The pacing feels slightly off. The back cover blurbs brag about the book’s nonstop action, and I can’t deny that the plot is packed with action scenes. (Perhaps the author’s decision to divide the book into 134 very short chapters says something about his opinion of his audience’s attention span.) But the novel often feels directionless after the midpoint of the story. The first half of the story is driven by a very specific crisis, but afterward, the plot meanders. Stuff is happening, but it’s hard to say why.

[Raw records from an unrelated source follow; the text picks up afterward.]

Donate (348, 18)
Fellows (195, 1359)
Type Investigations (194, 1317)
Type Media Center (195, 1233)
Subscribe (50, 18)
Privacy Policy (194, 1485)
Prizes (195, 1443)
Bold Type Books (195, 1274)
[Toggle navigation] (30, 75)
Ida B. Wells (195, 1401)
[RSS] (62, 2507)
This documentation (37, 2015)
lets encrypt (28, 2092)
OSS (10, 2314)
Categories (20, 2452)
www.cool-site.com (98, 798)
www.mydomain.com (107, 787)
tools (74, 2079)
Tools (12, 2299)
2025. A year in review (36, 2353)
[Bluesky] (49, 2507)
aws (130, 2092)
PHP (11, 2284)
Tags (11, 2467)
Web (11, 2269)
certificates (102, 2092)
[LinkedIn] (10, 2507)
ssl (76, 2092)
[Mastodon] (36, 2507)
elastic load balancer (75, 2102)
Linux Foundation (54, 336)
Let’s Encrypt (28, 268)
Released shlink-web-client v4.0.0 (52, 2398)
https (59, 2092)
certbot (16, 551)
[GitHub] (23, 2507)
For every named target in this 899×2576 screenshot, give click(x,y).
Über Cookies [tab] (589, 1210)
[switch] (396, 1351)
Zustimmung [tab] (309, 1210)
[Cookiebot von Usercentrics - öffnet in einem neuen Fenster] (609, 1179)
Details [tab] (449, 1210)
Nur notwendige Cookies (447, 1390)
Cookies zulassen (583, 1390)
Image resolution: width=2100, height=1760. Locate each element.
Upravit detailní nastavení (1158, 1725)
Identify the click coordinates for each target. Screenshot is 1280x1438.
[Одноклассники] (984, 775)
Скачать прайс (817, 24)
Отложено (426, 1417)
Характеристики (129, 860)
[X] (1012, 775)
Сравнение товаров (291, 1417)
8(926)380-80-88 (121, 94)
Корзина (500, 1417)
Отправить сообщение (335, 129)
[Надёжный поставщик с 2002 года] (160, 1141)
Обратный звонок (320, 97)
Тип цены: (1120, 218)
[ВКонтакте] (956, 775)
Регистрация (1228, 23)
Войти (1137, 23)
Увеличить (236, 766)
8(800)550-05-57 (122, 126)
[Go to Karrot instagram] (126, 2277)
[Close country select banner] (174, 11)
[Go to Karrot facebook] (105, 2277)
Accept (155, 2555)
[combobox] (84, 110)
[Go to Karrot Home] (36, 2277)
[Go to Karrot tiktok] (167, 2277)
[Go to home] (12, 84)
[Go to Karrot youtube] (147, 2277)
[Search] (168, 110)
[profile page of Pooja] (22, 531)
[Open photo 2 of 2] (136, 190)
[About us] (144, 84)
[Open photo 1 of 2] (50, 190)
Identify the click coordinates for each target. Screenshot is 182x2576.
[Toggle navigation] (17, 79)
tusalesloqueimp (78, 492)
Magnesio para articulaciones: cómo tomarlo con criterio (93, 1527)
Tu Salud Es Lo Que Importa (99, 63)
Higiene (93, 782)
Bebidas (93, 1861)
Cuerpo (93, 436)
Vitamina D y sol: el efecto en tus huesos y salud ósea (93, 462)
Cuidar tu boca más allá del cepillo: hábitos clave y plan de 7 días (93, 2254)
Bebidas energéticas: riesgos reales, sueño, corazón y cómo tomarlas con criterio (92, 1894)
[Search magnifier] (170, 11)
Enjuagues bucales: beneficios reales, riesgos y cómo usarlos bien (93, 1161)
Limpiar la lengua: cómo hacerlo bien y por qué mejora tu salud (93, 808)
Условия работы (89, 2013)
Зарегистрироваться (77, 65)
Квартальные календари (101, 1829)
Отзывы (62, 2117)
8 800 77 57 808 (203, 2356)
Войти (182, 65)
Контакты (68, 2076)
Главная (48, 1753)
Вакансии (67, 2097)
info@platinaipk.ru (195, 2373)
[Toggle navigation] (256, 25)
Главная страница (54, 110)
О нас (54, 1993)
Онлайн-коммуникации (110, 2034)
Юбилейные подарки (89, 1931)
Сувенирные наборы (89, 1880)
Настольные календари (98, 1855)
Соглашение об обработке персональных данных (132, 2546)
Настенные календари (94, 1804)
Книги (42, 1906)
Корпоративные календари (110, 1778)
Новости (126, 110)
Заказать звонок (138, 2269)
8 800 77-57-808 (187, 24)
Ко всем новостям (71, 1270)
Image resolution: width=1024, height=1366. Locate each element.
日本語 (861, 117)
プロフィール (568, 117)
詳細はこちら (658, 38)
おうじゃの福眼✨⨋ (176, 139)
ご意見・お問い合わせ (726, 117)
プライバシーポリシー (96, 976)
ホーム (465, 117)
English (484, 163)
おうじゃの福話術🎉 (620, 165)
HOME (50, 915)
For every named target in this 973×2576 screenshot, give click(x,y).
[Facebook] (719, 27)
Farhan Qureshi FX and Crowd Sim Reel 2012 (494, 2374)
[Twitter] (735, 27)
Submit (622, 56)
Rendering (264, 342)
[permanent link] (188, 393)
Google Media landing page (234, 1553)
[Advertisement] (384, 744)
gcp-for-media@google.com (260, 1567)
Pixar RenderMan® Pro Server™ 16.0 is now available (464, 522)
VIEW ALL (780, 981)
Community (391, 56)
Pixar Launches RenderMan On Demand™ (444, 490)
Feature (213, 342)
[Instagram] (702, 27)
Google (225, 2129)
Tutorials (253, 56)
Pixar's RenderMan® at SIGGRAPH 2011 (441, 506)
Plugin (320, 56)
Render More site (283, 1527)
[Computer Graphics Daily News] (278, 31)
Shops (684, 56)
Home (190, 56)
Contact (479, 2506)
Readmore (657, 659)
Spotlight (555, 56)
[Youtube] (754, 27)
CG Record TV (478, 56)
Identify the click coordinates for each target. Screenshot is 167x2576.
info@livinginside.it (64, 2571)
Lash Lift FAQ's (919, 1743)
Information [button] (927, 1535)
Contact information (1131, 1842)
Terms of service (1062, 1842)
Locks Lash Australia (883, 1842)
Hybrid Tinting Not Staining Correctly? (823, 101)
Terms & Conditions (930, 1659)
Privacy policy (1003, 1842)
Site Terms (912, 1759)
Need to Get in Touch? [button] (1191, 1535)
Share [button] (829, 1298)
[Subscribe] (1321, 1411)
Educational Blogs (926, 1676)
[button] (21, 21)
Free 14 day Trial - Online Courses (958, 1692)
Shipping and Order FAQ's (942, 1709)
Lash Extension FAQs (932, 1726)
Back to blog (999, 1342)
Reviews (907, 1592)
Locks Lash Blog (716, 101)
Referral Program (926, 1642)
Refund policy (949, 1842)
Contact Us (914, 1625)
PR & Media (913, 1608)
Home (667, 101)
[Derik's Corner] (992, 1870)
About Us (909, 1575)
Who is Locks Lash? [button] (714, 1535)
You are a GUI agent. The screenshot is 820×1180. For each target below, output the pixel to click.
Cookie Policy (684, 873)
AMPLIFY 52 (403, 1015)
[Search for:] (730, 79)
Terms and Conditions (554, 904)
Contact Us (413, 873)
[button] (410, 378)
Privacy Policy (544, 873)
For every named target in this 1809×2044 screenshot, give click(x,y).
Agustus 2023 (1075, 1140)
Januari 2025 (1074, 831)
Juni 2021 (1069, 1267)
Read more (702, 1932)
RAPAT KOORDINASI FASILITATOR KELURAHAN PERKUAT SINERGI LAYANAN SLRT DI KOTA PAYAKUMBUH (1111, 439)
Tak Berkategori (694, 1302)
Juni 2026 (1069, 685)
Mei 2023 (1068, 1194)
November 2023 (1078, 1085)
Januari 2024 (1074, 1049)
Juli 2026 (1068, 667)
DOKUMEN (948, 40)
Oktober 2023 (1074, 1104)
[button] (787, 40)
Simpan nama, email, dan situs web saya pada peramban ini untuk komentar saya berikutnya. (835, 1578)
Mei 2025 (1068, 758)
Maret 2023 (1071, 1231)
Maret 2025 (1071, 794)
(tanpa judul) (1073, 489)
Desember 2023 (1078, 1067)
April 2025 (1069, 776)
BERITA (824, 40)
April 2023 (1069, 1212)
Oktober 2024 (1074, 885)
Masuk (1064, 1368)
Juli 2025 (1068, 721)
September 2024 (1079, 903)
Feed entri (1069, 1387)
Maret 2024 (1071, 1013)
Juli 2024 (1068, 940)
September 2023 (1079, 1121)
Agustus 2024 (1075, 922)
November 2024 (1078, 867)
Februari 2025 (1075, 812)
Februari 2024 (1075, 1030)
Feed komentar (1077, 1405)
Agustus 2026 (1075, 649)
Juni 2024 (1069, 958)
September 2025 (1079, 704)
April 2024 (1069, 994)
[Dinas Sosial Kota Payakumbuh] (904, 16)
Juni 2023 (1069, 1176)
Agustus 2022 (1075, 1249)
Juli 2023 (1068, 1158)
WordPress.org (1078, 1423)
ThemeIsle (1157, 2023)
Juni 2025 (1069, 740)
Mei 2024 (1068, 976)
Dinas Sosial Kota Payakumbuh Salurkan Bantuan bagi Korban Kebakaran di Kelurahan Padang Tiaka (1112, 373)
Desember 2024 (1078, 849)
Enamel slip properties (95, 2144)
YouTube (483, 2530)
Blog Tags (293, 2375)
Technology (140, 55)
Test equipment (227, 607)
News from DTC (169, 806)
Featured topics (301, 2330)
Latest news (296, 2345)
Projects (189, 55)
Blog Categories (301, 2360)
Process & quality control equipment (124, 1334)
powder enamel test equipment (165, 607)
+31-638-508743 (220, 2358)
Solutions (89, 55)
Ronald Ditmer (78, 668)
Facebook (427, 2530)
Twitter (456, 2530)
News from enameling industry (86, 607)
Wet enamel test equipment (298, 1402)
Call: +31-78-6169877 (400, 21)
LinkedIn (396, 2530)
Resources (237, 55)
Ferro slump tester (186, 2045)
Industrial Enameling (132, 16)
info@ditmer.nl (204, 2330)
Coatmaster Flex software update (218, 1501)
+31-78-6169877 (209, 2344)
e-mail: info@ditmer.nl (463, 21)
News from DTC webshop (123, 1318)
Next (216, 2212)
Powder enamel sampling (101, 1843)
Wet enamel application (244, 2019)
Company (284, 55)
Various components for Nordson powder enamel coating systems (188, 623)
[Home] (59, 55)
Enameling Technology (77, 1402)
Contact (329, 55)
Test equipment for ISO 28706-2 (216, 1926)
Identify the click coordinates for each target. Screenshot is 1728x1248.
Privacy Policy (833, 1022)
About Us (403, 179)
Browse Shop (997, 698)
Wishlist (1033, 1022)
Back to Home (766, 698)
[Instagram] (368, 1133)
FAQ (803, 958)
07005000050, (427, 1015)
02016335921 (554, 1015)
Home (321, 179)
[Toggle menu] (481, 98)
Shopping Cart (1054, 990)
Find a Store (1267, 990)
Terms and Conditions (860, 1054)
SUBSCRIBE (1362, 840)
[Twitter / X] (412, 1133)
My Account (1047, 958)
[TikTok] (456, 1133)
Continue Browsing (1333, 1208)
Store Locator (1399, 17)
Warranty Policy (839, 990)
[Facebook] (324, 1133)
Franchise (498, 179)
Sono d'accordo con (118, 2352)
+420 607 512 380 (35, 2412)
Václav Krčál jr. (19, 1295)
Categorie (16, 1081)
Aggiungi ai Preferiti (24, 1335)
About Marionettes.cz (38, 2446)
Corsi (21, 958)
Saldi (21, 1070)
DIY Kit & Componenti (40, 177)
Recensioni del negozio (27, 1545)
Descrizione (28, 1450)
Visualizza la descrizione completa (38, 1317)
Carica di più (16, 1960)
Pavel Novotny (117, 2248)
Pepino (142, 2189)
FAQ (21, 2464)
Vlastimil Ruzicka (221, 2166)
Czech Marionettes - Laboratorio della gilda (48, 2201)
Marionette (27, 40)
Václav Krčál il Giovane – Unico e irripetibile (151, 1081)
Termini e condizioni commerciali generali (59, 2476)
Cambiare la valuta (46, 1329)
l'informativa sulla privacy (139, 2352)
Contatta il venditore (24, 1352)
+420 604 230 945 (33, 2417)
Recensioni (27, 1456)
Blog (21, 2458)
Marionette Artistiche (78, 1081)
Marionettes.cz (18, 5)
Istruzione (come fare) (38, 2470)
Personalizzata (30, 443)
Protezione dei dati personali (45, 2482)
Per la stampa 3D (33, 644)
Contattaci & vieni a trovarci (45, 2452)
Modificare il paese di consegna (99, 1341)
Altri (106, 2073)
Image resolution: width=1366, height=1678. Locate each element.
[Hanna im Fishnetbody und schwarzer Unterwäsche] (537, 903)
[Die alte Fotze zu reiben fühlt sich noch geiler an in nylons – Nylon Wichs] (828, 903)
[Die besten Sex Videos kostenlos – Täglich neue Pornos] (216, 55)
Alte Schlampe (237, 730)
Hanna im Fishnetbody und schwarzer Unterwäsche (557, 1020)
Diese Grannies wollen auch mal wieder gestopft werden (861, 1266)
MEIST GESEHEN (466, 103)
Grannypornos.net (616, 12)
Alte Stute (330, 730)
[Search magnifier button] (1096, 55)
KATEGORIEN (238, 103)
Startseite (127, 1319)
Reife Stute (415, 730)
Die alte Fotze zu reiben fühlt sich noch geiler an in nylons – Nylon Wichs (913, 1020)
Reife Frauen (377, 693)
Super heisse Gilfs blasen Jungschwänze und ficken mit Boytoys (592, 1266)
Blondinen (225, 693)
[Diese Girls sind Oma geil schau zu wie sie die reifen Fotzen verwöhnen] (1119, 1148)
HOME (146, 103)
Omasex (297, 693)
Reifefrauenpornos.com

Patterson wrote the book from several points of view, a stylistic choice that does not do his prose any favors. Max’s chapters are a first person narrative, but the other characters’ chapters are third person narratives. However, all the chapters are written in the same voice. Max’s first person chapters sound exactly the same as Nudge’s or Angel’s third person ones. Interesting or distinct narrative voices would have gone a long way to helping the main characters feel more three-dimensional. Alas, readers of this book aren’t so lucky.
Reading this book wasn’t a wasted experiment for me: I can see why it’s popular with teens, even though it didn’t do much for me. I do think, however, that I’ll skip reading the rest of the saga myself. As always, your mileage may vary.